My father is a mathematician. He’s brilliant in ways I cannot hope to fathom. And when he gets together with his math buddies for dinner, as he did a week ago yesterday, unusual subjects tend to come up. Metaphors such as “the derivative of the happiness index” are employed; cheers of “secant, tangent, cosine, sin, 3.14159” have been known to break out. But this dinner last week—at which I was lucky enough to be present—featured one of my new favorite mathy bon mots: the notion of QTR, or “quality time remaining,” in one’s life.
My father turned 70 years old last week. In the Middle Ages, such longevity was basically unheard of. In the ’20s and ’30s, 70 was still pretty old. Today, it’s considered the outer rim of senior citizenry—practically the new 50. My dad is living proof; a very vital dude, he bikes 30 miles in a morning, skis double-black diamonds in Utah, and recently drove across the country with my mother in a diesel Roadtrek RS camper van. He revels in the senior discount he gets at the movies, but he delights even more in the astonished looks of the teenage ticket clerks, who regularly ask him for identification, marveling, “You don’t look 65.” “I’m not,” Dad always responds, grinning.
In 1920, my father’s probable QTR would have been somewhere in the neighborhood of five years. These days … who knows? A recent article in New York magazine cited a staggering statistic: There are almost six million Americans living today over the age of 85. By 2050, the article states, almost five percent of the population, 19 million people, will be 15 years older than my dad is now.
But the article, a personal narrative by Michael Wolff, isn’t called “Yay, We’re All Gonna Live to Be 100, Aren’t You Relieved?” It’s called “A Life Worth Ending,” and its central thesis is basically this: “By promoting longevity and technologically inhibiting death, we have created a new biological status held by an ever-growing part of the nation, a no-exit state that persists longer and longer, one that is nearly as remote from life as death …”
When I read that, my breath caught a little in my chest, held there by the memory of a woman who was practically my grandmother lying small and withered in a hospital bed in California and saying over and over, in a voice I barely recognized as her own, “Help help, help help.
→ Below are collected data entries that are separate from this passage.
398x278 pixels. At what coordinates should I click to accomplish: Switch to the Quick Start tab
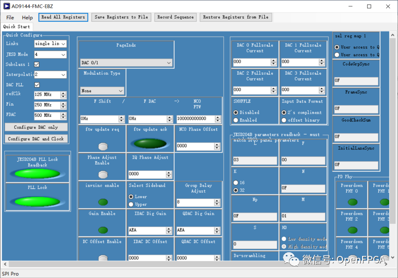click(x=17, y=27)
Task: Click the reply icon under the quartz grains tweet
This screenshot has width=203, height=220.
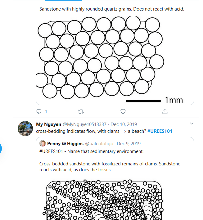Action: (39, 111)
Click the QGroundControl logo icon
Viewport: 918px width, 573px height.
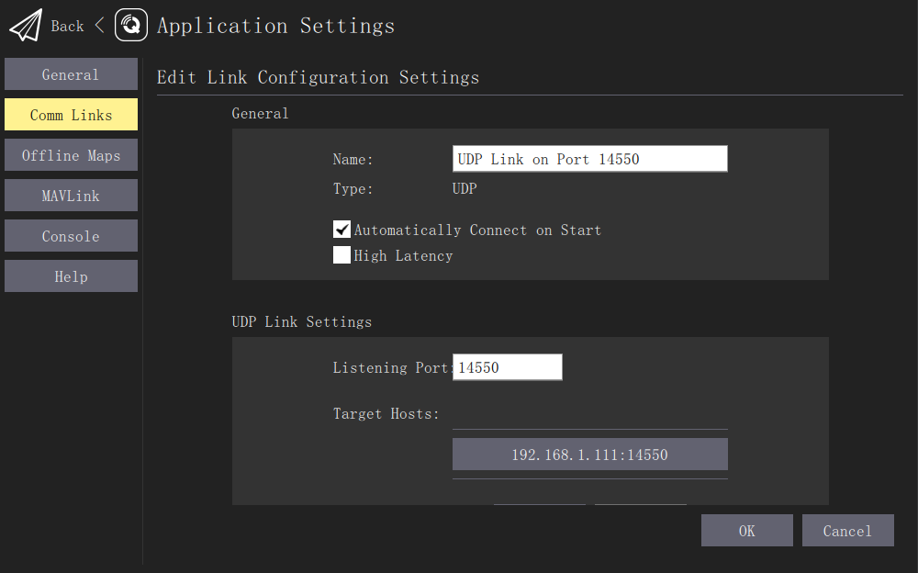tap(130, 25)
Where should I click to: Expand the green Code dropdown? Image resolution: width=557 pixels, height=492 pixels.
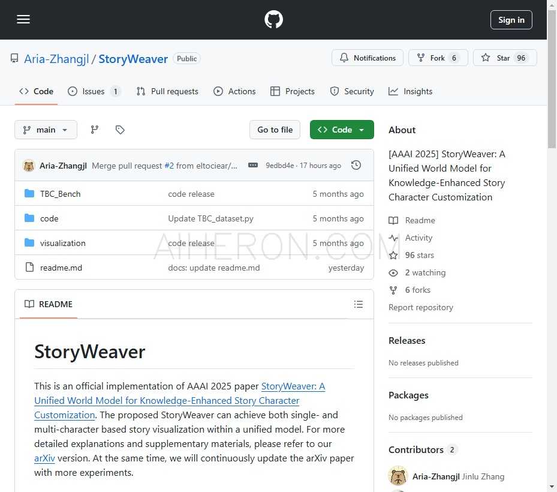click(342, 130)
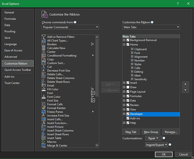Image resolution: width=194 pixels, height=159 pixels.
Task: Select the Cut scissors icon
Action: coord(44,67)
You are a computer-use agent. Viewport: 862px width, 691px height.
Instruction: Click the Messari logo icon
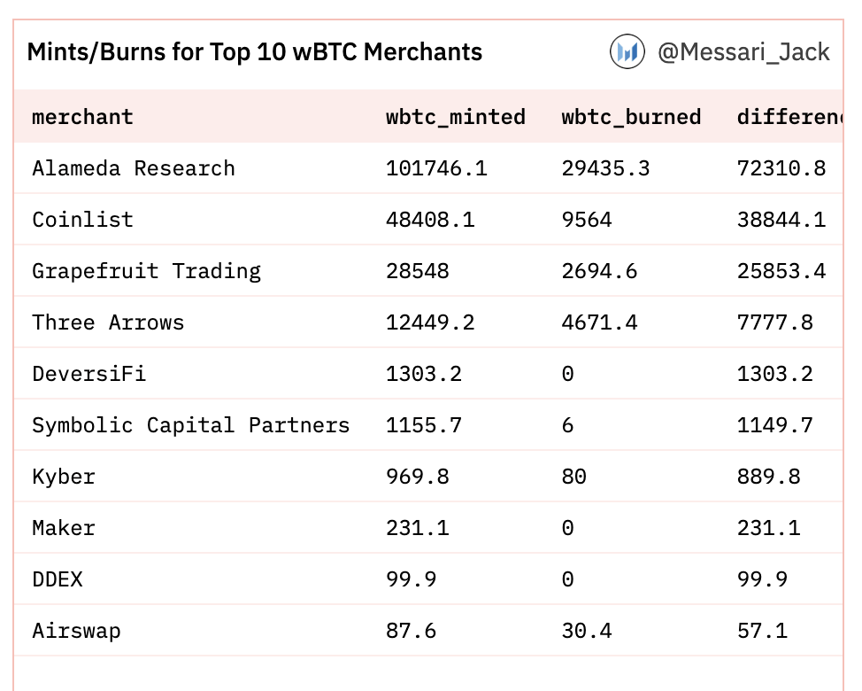627,52
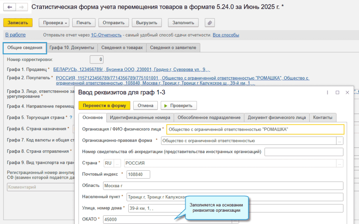The image size is (359, 224).
Task: Go to the Контакты tab
Action: click(x=323, y=117)
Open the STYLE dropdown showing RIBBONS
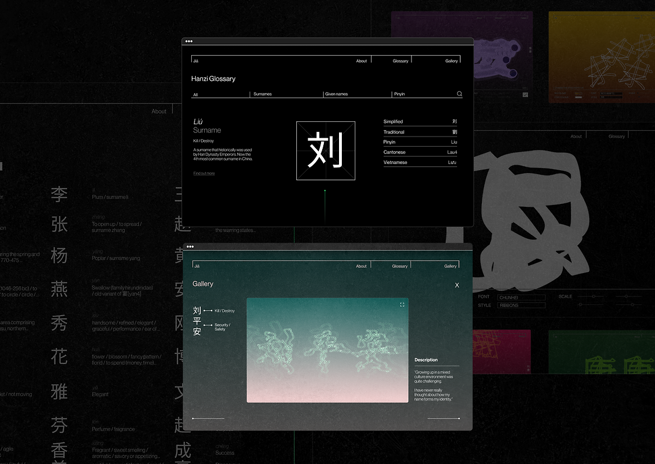This screenshot has height=464, width=655. [521, 306]
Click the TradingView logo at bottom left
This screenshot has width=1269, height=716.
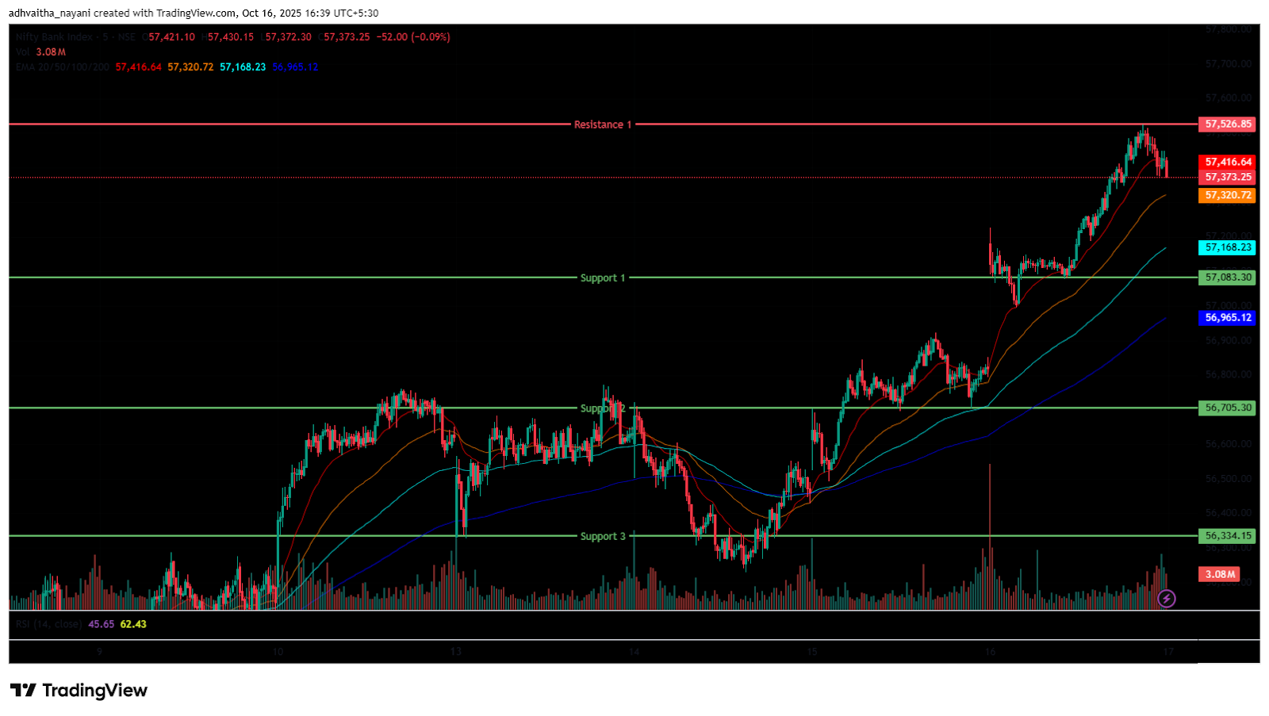79,690
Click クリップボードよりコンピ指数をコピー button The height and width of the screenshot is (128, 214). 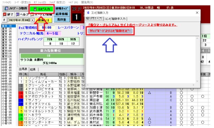click(110, 31)
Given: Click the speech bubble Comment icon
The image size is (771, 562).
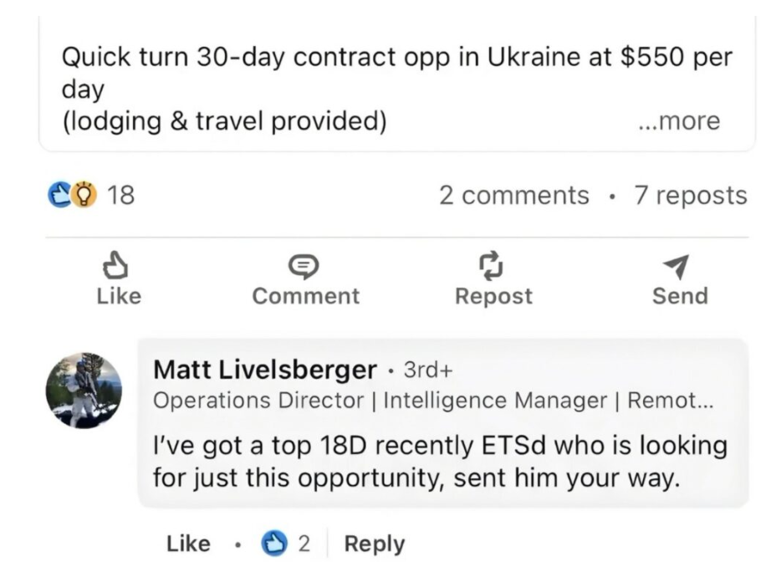Looking at the screenshot, I should tap(305, 266).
Help help, help help.”
And I thought about QTR. And I started to panic.
The will to live is well-near biologically indestructible. We will survive, our genes scream. We will not go gently into that good night, we will rage, rage. And, if the modern medical establishment has anything to say about it, in the process of raging, our genetically coded determination will leave us bereft of mental capacity and control over our most basic functions; leave us to wither in the dying of the light.
Should human existence ever get to that stage (and it does in our country, with alarming regularity; Michael Wolff says, “Seventy percent of those older than 80 have a chronic disability, according to one study; 53 percent in this group have at least one severe disability; and 36 percent have moderate to severe cognitive impairments), then QTR no longer applies. That kind of half-life sounds instead like the result of the creed of MQTR: Maximum Quantity Time Remaining. Which is, admittedly, the American way: Our incessant demand for the largest possible amount of everything—food, house square-footage—necessitates the sacrifice of substance, self-awareness and yes, quality.
So how are we, denizens of this Costco country, so determined to maximize size at the expense of everything else, supposed to learn the lessons of Wolff’s article, and understand when the time has come to exit gracefully before it’s too late?
When I asked my boss lady here at the mag for her take on the conundrum, she told me what her father had told her: “Everyone should be issued a pill when they turn 75 that they can take whenever they want to.” I guess I quite agree. But you have to wonder, would anybody ever want to? How, frankly, is any human being supposed to give up the basic animal drive to keep on trucking no matter what? And how are that human being’s loved ones and friends supposed to trust, understand and let them go?
My father has a blog. It was originally meant as a chronicle of his and my mother’s cross-country road trip, but from the get-go he’s been very self-aware about the temptation a blog presents to proselytize. (Like father like daughter.) Anyhow, his very first post contains an impassioned and well-reasoned argument for atheism, among other things, within which is contained this insight: “I’ve often remarked on how common it is for lucky people to fail to properly credit their good fortune. Instead, they delude themselves into thinking that they’re exceptionally astute decision makers, or that they have brilliantly foreseen whatever lucky event that came their way, or that they are incredibly talented in some (or many) ways, or whatever. You get the idea. I think this is symptomatic of a general human failing: fear of randomness. We don’t like the idea that the world is a random place, but it most certainly is.”
I know, I’m biased, but I love this idea of acknowledging randomness, of living with chaos. Death is terrifying because it can happen so fast, because it strikes with such a seemingly blind hand. In the face of such seeming uncertainty, we so often choose to prolong our status quo as long as possible; in Michael Wolff’s case, to keep his mother hovering in non-conscious, near-misery half-aliveness for months, years. But if we could all accept the relative flux of existence, the lucky happenstances that brought us to where we are in this world, maybe we wouldn’t be so loathe to leave it when the time is right, when luck is with us still. Maybe our lives could last and pass with some measure of ease.